The books were initially shelved in the conventional manner, according to the author’s last name, but Claflin proposed a different method: “My idea was to shelve them by level of difficulty, so that people can quickly and easily find something that suits them. This is in line with the concept of ‘extensive reading’, or tadoku as it is known in Japanese.”
“The idea behind tadoku is to read as widely as possible at a level where you are not struggling to understand in the target language — English in this case.” Claflin goes on to explain. “When presented with a wide range of material to choose from, language learners will naturally select something that suits their abilities and interests. The more they read, the more their skills develop.”
According to Claflin, it’s essentially the same as native English-speaking children reading widely when they are starting out. Many Japanese learners of English think they must plough through books that are too challenging, and then they give up. “They often have to be trained that it is OK to read easy material,” he says.
The tadoku concept was made popular in Japan by educators such as Akio Furukawa, the president of SEG juku in Tokyo, who has published several books on the benefits of the system, but Kyoto Sangyo University’s English department has been practicing and promoting it in the Kansai area for more than 30 years.
“It isn’t a revolutionary idea,” Claflin says. “My colleague Dr. Thomas Robb pioneered extensive reading as a learning tool. We currently have 3,000 students on campus using it.”
The university also hosted the inaugural World Congress on Extensive Reading in 2011.
Although it took some persuasion on Claflin’s part, he convinced the Iwakura library staff to arrange the books by reading level. “For this, we follow the Yomiyasusa recommendations by the SSS Group. The books are rated on a scale from 0.0 to 9.9, with different bands within each grade,” he says. The Yomiyasusa (Readability) system, was developed by Furukawa to complement tadoku programs in Japan.
These efforts paid off when there was a considerable rise in the lending rate for the English books, which are now among the most popular books at the Iwakura library. On average, over half the books are lent out at any given time.
Nakata says the innovative approach to shelving the books has struck a chord with library patrons: “I wasn’t expecting too much at first. But the concepts behind the tadoku approach, such as ‘don’t use a dictionary when you read’ and ‘if one book becomes boring, just put it down and try another,’ have proved popular.”
Library users come from all over Kyoto to borrow the English books. “We’ve even had people from outside the city requesting books via inter-library loans,” says Nakata.
Claflin leads a team of volunteers in running regular children’s reading sessions at the library, and has also presented seminars about the importance of exposure to a wide range of books for both children and adults. “As a teacher and a parent,” he says. “I feel there is a lot of value in what we are trying to do.
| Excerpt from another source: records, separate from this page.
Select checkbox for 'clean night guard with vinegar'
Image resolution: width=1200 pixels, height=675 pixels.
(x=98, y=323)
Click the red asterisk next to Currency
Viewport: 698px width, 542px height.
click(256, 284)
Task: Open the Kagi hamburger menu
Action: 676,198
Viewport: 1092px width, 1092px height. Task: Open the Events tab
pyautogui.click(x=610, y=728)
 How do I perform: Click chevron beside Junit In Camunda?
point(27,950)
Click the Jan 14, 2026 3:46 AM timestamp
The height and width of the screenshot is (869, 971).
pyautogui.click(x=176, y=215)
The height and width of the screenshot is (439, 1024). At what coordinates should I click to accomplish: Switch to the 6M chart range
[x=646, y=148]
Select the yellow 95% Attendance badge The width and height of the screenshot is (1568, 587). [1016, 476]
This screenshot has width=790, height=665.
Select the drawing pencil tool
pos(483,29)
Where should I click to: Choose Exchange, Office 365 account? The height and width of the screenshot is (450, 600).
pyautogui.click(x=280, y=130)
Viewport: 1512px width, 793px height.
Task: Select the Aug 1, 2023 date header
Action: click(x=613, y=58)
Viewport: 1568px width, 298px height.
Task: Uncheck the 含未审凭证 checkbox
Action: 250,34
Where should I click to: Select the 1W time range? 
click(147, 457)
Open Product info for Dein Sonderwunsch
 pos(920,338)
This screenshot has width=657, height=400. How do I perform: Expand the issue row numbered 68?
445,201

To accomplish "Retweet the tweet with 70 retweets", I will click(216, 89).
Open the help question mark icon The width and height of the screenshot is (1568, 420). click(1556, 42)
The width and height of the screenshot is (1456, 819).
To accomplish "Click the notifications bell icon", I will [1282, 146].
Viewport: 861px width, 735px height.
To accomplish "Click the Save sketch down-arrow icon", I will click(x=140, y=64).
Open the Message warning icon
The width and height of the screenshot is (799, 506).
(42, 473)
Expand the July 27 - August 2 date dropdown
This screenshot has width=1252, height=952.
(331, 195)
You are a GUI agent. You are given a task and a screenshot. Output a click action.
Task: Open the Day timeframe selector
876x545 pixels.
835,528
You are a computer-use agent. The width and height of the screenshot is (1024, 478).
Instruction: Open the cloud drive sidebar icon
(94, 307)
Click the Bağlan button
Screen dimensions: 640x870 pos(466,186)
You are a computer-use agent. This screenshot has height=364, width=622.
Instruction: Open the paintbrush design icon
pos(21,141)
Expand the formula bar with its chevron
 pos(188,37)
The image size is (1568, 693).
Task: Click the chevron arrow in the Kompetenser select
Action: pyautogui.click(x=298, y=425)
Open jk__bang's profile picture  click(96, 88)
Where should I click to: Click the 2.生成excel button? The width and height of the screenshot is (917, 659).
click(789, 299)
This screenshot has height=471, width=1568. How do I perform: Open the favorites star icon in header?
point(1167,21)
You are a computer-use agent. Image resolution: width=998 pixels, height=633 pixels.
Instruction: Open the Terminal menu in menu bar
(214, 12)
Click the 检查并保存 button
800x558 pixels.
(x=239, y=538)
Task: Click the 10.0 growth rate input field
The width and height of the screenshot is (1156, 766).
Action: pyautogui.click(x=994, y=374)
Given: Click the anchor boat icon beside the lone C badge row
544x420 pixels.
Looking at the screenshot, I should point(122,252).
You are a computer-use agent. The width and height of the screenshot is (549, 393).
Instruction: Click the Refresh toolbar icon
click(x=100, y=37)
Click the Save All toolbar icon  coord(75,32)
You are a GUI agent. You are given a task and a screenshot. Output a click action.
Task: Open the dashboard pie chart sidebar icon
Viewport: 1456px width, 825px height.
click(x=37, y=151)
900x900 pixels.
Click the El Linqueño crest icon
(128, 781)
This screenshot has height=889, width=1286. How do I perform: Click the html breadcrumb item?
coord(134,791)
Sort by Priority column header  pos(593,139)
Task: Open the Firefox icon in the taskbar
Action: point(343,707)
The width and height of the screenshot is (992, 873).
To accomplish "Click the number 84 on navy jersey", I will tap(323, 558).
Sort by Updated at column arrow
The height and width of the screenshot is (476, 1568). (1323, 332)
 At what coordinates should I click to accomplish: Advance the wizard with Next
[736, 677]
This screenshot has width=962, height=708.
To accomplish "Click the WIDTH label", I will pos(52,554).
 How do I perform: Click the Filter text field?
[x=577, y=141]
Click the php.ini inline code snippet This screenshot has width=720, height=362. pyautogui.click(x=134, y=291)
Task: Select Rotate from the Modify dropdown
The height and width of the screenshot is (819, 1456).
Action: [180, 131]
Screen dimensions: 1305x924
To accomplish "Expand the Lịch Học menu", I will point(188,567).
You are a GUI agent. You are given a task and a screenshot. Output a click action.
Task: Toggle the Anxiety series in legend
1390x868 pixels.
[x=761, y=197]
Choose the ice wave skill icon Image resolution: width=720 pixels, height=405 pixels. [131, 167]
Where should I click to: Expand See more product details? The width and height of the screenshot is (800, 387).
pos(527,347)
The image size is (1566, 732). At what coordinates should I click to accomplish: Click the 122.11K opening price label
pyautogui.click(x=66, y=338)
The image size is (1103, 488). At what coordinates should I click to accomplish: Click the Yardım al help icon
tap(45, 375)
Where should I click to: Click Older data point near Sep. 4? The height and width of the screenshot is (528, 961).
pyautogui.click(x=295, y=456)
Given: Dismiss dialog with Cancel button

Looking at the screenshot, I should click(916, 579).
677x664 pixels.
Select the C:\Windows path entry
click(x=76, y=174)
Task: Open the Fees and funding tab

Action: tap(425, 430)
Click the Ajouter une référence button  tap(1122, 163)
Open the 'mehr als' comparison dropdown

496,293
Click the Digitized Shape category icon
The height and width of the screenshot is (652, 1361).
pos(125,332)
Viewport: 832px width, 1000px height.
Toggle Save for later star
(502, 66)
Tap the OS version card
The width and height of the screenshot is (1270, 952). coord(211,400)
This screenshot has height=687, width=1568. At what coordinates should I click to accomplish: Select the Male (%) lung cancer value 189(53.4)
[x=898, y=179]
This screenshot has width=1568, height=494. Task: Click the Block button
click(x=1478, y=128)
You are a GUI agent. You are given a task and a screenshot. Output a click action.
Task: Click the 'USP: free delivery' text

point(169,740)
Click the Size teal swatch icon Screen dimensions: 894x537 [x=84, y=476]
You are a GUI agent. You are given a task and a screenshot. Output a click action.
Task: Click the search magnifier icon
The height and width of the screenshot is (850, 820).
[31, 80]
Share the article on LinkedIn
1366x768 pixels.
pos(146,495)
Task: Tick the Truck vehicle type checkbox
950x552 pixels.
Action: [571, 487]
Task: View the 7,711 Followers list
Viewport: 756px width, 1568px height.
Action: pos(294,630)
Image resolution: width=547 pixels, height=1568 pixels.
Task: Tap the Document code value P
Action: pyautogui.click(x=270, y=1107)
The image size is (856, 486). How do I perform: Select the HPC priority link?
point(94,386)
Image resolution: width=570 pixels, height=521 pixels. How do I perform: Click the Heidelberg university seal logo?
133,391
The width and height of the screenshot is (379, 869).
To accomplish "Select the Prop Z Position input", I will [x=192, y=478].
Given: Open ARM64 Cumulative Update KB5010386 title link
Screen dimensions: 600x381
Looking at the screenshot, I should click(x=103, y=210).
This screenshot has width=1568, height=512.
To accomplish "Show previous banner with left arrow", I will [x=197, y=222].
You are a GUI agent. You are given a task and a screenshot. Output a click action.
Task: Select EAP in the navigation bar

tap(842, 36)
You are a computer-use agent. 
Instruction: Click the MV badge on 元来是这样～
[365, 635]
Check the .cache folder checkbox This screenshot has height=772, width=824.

The enthusiasm of the local community has been wonderful.”
Although other libraries in the Kansai region have shown interest in what Iwakura has achieved, to Claflin’s knowledge, Iwakura is currently the only one offering such an extensive English library. He says the logistics of purchasing, cataloging and grading non-Japanese books is one of the biggest hurdles for other institutions: “Japanese public libraries select their books from catalogues published by the Toshokan Ryutsu Center (TRC), a company that provides all the data used on the books for the library system. If a book doesn’t come from TRC, then data has to be entered manually, so extra time and work is involved.”
Claflin believes other libraries should follow Iwakura’s lead to better serve the public with English resources and to help Japanese people catch up with their Asian neighbors.
“Kids will soon start learning English from third grade, with reading being introduced in the upper grades of elementary school,” he explains, and it isn’t only children who can benefit, either. “The concept of lifelong learning hasn’t really taken root yet here, but with the aging population, there are likely to be more older people interested in English. Libraries can fulfill a need on many levels.”